» Given records
▬▬▬

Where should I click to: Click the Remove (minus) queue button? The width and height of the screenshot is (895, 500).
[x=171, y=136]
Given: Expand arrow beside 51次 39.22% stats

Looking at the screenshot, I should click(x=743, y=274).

▬▬▬

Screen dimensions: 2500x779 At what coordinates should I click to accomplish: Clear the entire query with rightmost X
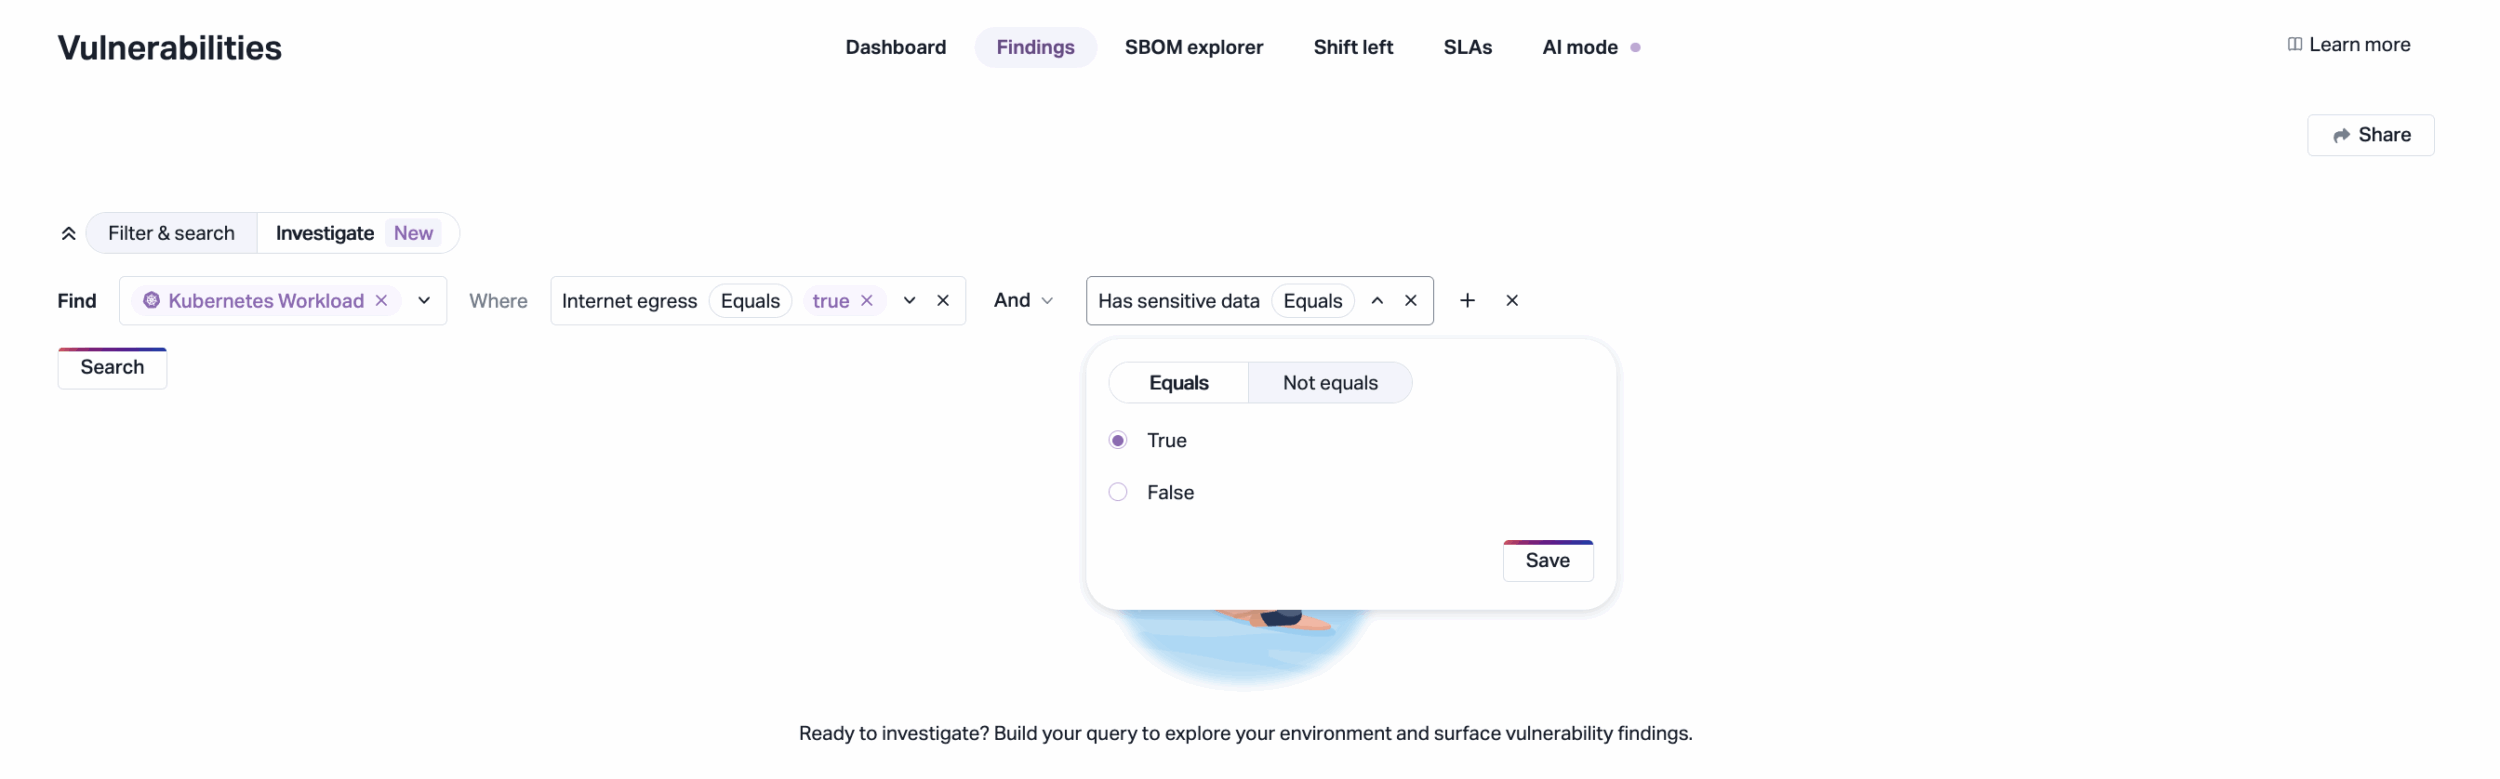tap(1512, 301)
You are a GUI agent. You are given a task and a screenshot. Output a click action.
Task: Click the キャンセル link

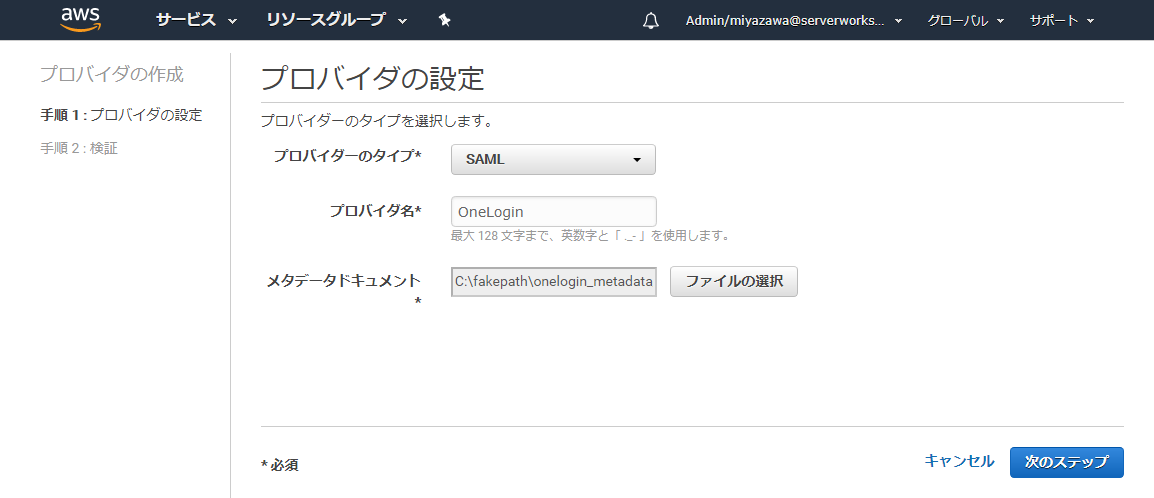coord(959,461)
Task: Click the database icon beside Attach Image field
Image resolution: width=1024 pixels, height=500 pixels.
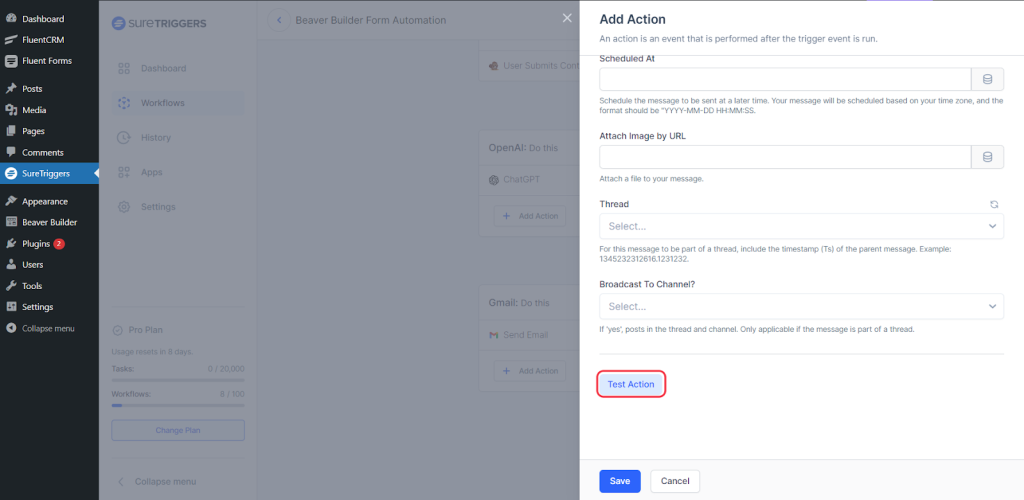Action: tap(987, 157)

▬▬▬

Copy the listing starting at the line containing "Where should I" and ending at the line containing "Looking at the", switching "queue" to "playlist" and leaving everything else unchanged.

Where should I click to: Click the Remove (minus) playlist button? The width and height of the screenshot is (895, 500).
[x=171, y=136]
Given: Expand arrow beside 51次 39.22% stats

Looking at the screenshot, I should click(x=743, y=274).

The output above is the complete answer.